The air changed and I turned around just in time to dodge the driver as he swung a vicious right hook. He missed me by inches.

I blinked, trying to get my bearings. I could feel the blood running down my back and collecting at the base of my spine. But my adrenaline had spiked and I had no sense of how deep the cut was.

The driver put up his fists in front of his face, ring-boxing style. He wore brass knuckles on both of his hands, and a good swipe from either hand might break my jaw.

But I could see from his stance and posture that he was nothing but a brawler. I knew what to do about that. Wait for him to get close, to get off balance. I’d sparred against these guys in judo many times before.

He grinned as if he knew something I didn’t. Inched toward me. I stayed firm, not moving at all.

He jabbed, and I took my chance. With his weight forward, I grabbed his wrist and pulled him toward me while I stepped out of his way. As he fell, I jabbed him in the ribs. When he hit the ground, I slammed a knee into his back. He cried out.

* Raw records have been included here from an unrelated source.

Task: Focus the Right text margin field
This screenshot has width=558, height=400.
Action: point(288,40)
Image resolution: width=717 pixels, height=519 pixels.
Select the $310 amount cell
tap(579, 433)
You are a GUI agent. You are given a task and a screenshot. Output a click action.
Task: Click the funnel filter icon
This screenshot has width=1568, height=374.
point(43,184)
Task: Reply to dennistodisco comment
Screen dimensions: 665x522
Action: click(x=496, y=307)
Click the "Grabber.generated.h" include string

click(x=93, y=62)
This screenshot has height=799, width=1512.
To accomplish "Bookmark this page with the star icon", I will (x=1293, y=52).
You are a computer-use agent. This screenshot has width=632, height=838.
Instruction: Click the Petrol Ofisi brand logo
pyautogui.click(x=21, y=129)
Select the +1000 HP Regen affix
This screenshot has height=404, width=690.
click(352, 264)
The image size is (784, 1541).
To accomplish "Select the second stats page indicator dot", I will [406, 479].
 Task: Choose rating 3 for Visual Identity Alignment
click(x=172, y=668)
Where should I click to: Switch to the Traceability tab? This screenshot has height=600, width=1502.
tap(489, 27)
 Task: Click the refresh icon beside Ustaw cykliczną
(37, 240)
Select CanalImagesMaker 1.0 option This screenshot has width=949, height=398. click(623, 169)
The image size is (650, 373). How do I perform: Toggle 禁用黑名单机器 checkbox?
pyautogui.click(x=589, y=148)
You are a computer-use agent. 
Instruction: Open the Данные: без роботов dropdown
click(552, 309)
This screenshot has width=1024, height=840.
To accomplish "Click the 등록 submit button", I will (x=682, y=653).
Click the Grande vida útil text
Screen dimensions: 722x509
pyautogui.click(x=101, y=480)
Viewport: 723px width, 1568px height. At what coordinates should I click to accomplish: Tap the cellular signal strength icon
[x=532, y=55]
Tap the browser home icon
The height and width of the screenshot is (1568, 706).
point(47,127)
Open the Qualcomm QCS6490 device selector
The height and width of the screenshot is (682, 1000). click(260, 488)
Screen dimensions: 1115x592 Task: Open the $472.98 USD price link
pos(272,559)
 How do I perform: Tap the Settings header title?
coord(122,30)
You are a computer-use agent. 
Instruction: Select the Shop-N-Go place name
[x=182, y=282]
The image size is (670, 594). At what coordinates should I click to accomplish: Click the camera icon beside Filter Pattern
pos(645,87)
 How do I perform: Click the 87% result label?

I flipped him over, then grabbed his wrist and bent it backward. He screamed in pain as I pushed it within an inch of breaking. I moved closer to his face. “Where is my wife? What do you people want from me?”

Driver said nothing, only grunted.

I applied just a little more pressure to break his wrist, and he mewled, a screech worse than anything my cat had ever made. I let go and he turned on his side and morphed into the fetal position, cradling his broken wrist against his chest. He panted, gasping for air.

Fifteen feet behind me, Thomason moaned and stirred. I took a figurative step back and thought about what was going on here. I had attacked these men, and now stood alone on a mountaintop. What was I going to do, kill them? I’d surprised them, but I couldn’t survive forever as one against two. No, I needed to get away.

Inspiration struck and I dug a hand into the driver’s pocket. My finger felt the poking of car keys, and I yanked them free.

I shoved the keys in my pocket as I started to race back down the trail. The inertia of energy carried me for the first ten minutes, never stopping, never thinking about anything more than getting back down to the car.

Turn after turn, trying to hop over icy patches, keeping my feet on rocks that would give better footing.

My ragged breathing caught up with me and I had to lean against a trail-side tree stump to catch my breath. Now I wished I’d kept that water bottle. Poison or not, I needed something to drink.

I looked back up the trail, but there was no one above me.

A minute went by, but I couldn’t get my heart rate under control. I was certain that my judo sensei would have been proud of the way I’d handled myself. But, on the other hand, I had beaten up and broken the bones of two men who were probably quite dangerous, so maybe it wasn’t the smartest thing, after all. Didn’t see that I’d had much choice; I reacted and events moved forward.